York Town News
Budget review process continues
By Jennifer L. Saunders
YORK - In these frigid February days, the May budget vote might just seem like a long time away, but for school and municipal department heads and the Budget Committee, the line-item review is well underway.The Budget Committee began its ongoing review process last week with a detail-by-detail look at the proposed York School Department budget. During the review process, Budget Committee members ask specific questions on requests - those presented and even those deleted earlier in the budget process - and on funding levels in advance of their vote, scheduled for later this month, to place requests on the ballot for the May referendum.
The fiscal 2008 School Department budget is proposed at approximately $22.8 million, with about $2.2 million for debt service. That figure shows an increase of 4.1 percent over the current fiscal year and includes a plan for full-day kindergarten.
The full-day program has been a goal of the York School Department for several years, Superintendent of Schools Dr. Henry Scipione told the Budget Committee last week.
Also included in the operating budget are funds to address maintenance needs and increased energy costs.
The town's operating budget is proposed at almost $13.6 million and has received a unanimous nod from the Board of Selectmen, coming in on target with the recommendations of the Property Tax Task Force. Budget Committee review on the town budget is scheduled to begin with the York Public Library's funding request this coming Thursday, Feb. 8, at 6 p.m.

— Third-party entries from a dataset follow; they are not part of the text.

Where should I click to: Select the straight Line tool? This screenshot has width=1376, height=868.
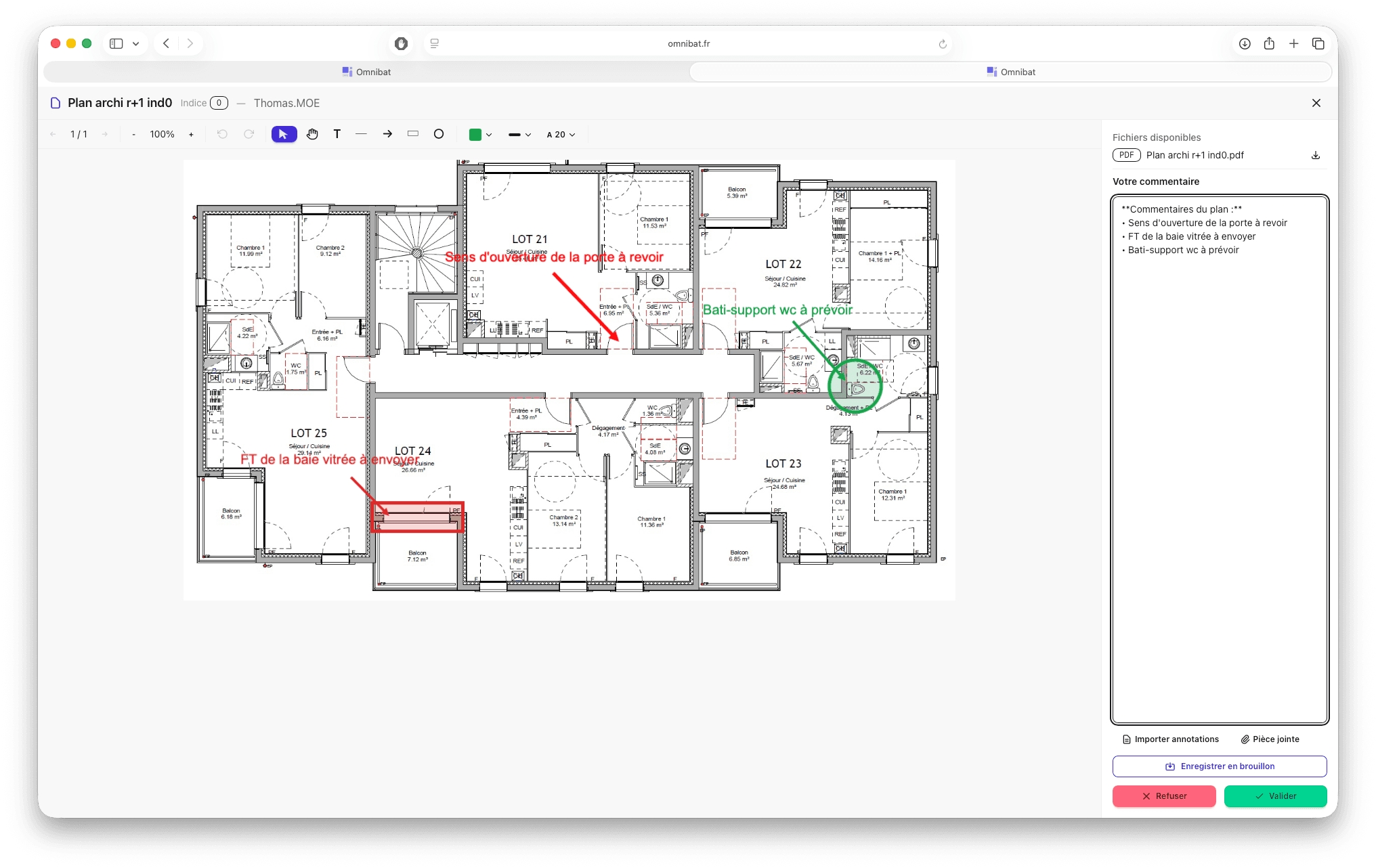(x=362, y=134)
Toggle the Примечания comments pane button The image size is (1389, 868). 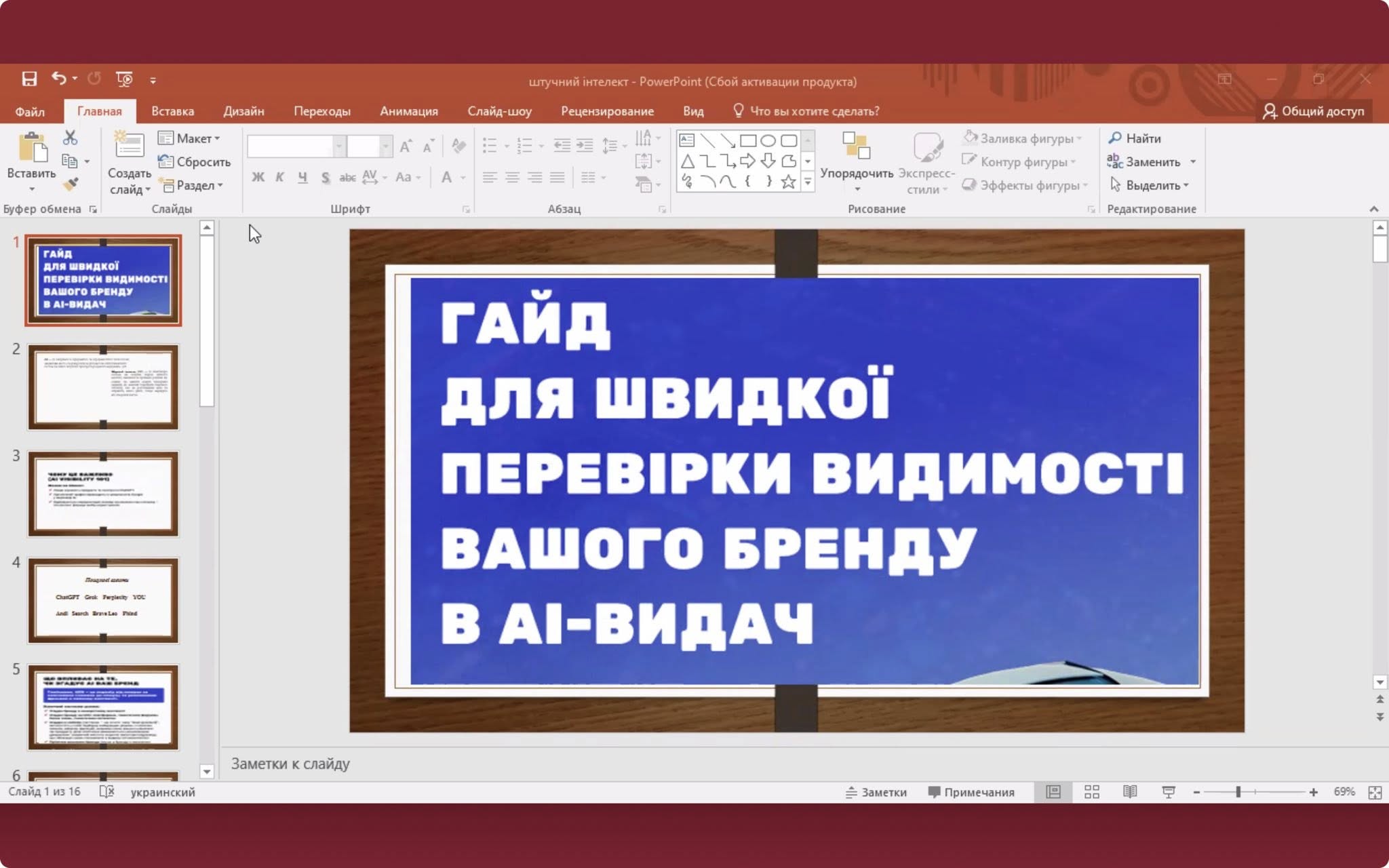pos(971,792)
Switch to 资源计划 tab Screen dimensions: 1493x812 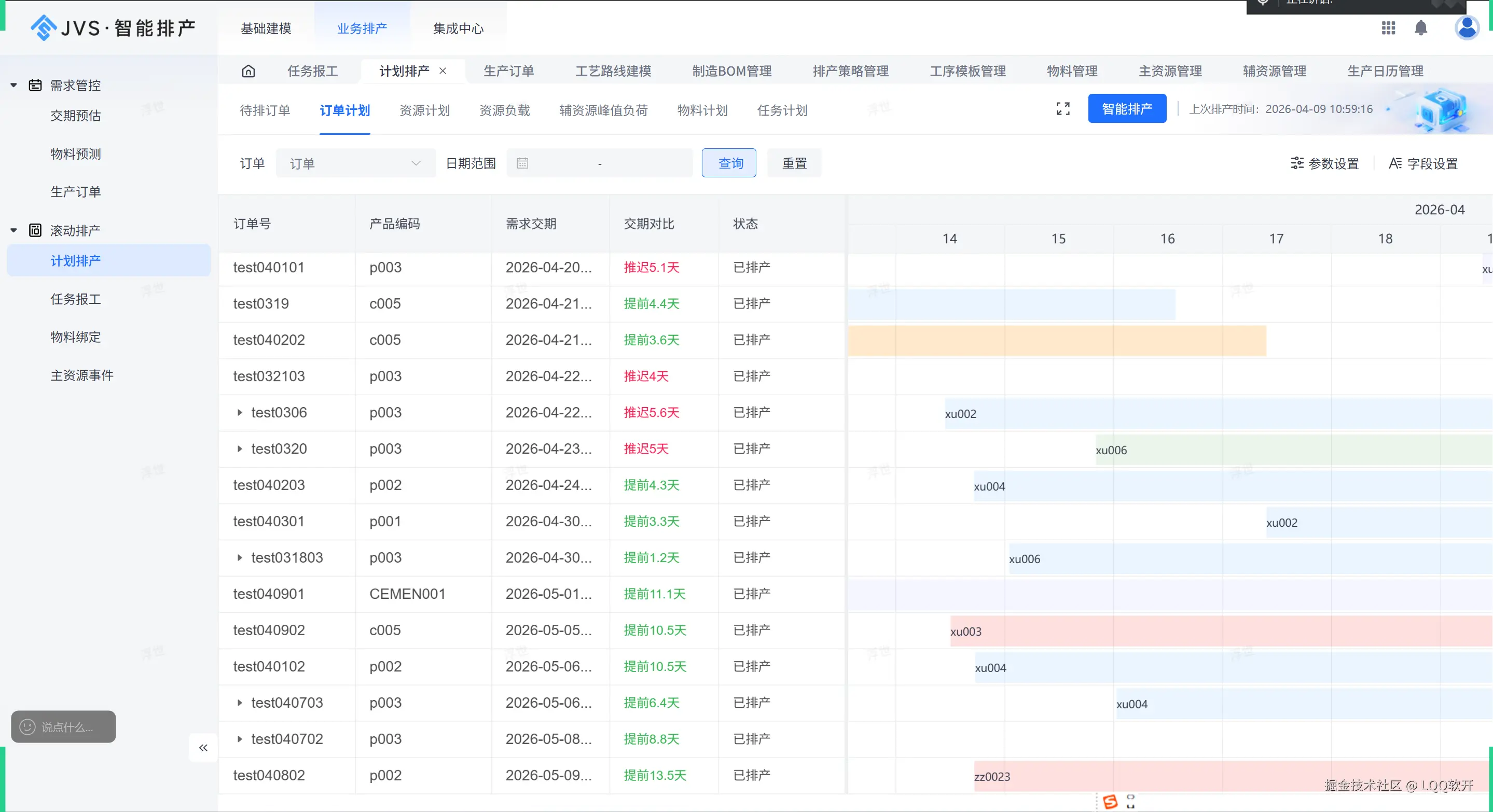[x=424, y=110]
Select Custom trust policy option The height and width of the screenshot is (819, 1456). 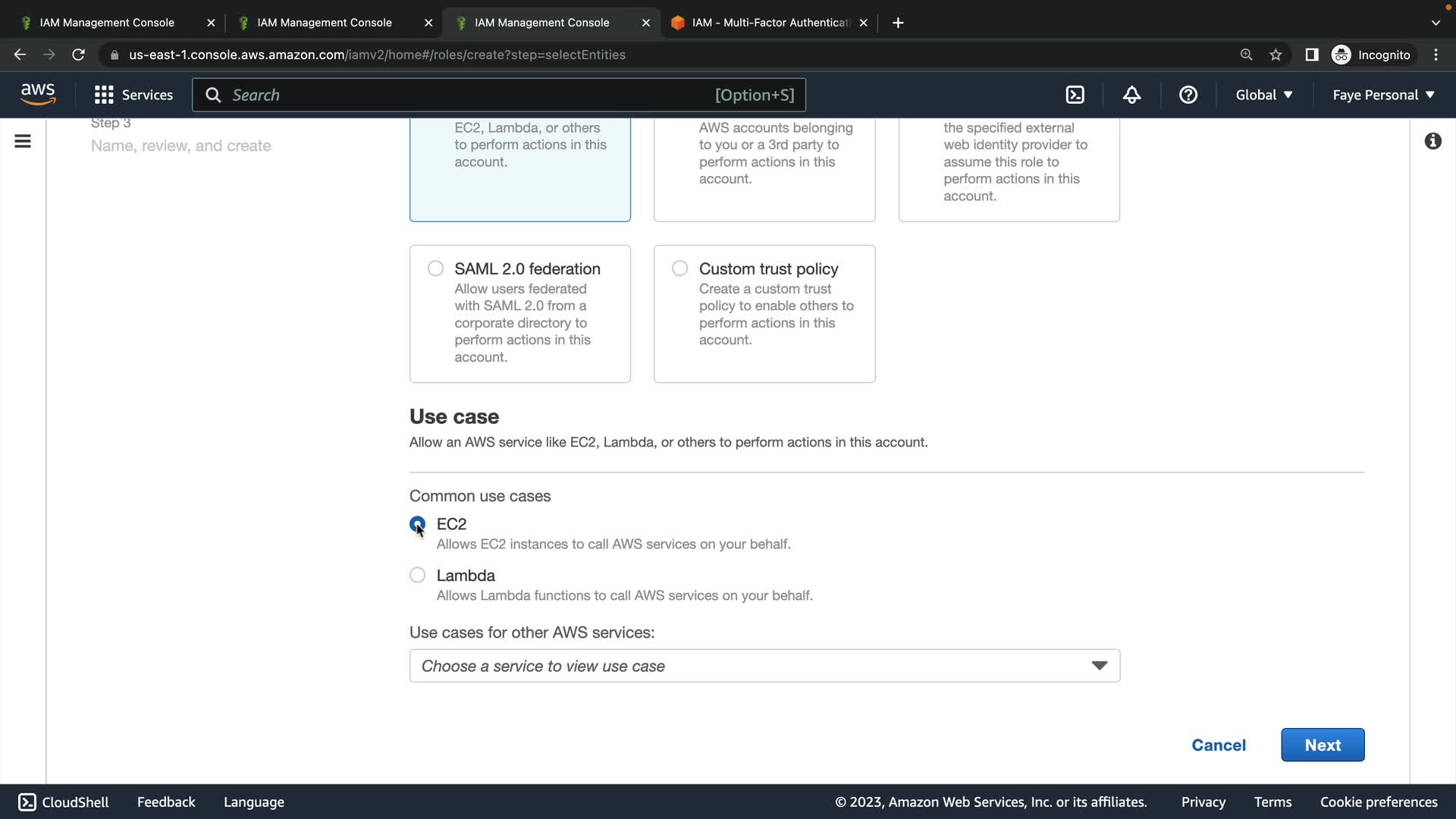[x=679, y=268]
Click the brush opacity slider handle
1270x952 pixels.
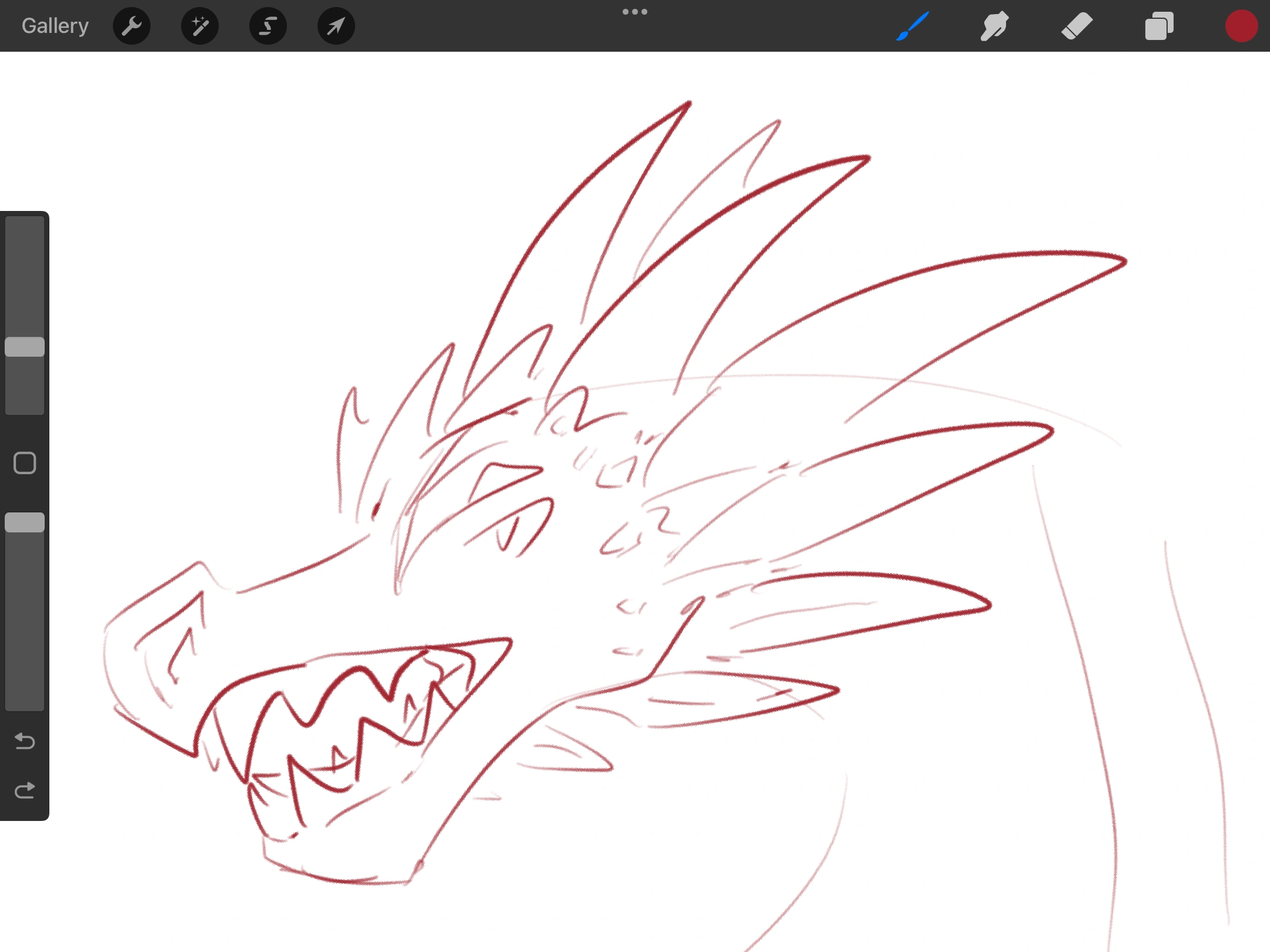coord(25,522)
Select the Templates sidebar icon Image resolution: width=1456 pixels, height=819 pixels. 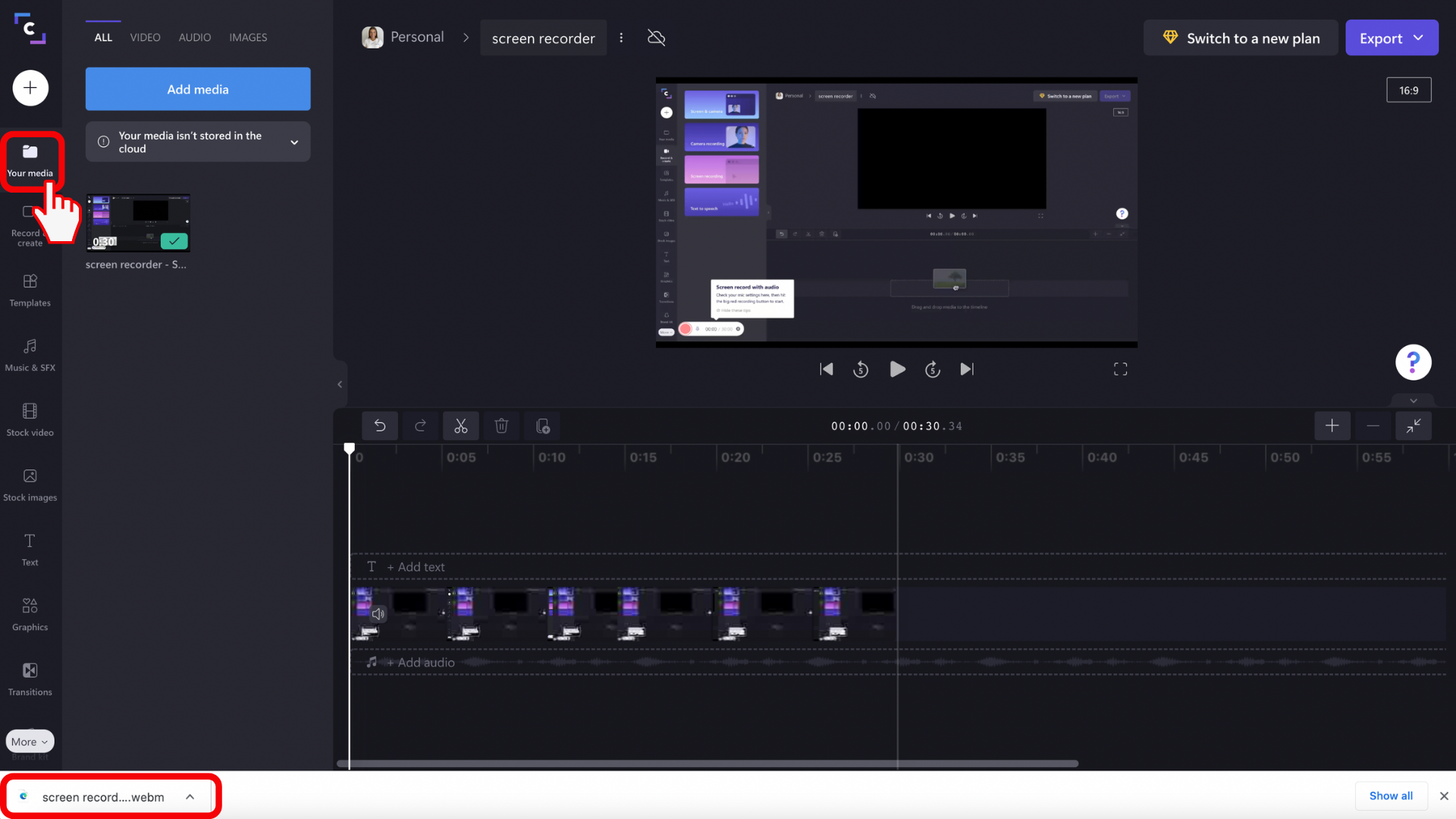30,290
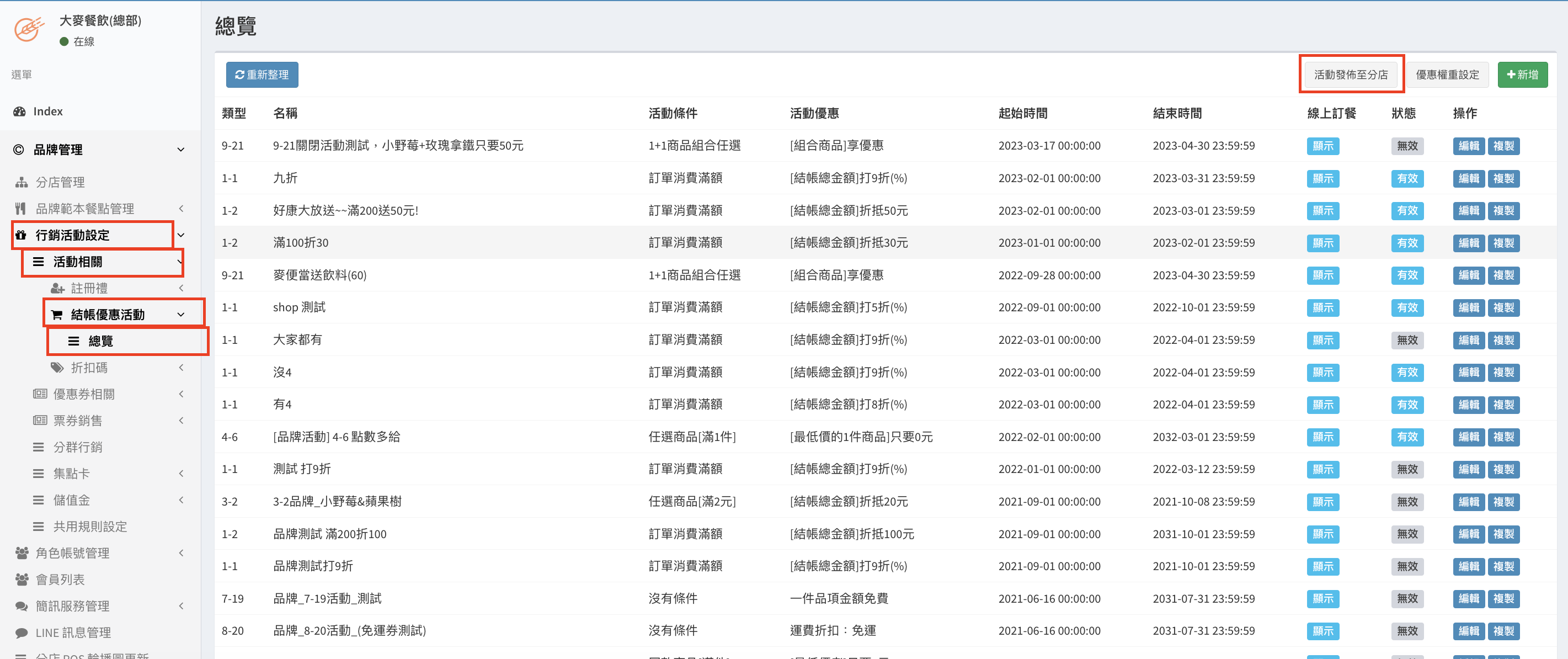The height and width of the screenshot is (659, 1568).
Task: Click the 折扣碼 tags icon
Action: [x=57, y=368]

In addition to the operating requests, the town's Capital Committee, which includes members of the Board of Selectmen, School Committee and others, has recommended the town fund a total of approximately $7 million in capital projects in the year ahead, including about $500,000 to be combined with existing funds toward an addition to York High School for arts instruction space, $500,000 toward implementing the town's major drainage remediation plan and $6 million for a new Town Hall.
In presenting the school budget requests, Scipione and other administrators highlighted the need for the additional instruction space at York High School and the discussion behind such programs as the kindergarten expansion. Scipione explained that the full-day kindergarten is coming forward now because of a projected drop in enrollment from 1,971 students to 1,902 in the next academic year.
By shifting positions from other grades at the elementary and high school level, he said, the full-day program can be implemented without hiring new teachers. Scipione pointed out that all of the initiatives fall below the 4.7 percent target for increased taxpayer impact proposed by the town's Property Tax Task Force.
"I am delighted, and have been for several years, that the School Department and the School Committee look at that as a ceiling, not as a target," Budget Committee member Dave Lincoln said of the effort to come in below the task force recommendation for operating budgets.
Over the past week, the Budget Committee had the opportunity to discuss individual budgets with the school principals, Scipione, Assistant Superintendent Jim Amoroso and other department heads, and was scheduled to receive additional information at its meeting Tuesday evening, Feb. 6, which was scheduled after press time.
The Budget Committee's review is scheduled to continue with the review of town budget requests tomorrow in the York Public Library's conference room, followed by a meeting at the Senior Center on Feb. 13.
Beginning next Thursday, Feb. 15, the committee will return to its regular schedule of Tuesday and Thursday meetings in the Community Meeting Room at the library, and those sessions will be televised leading up to the Feb. 24 budget vote.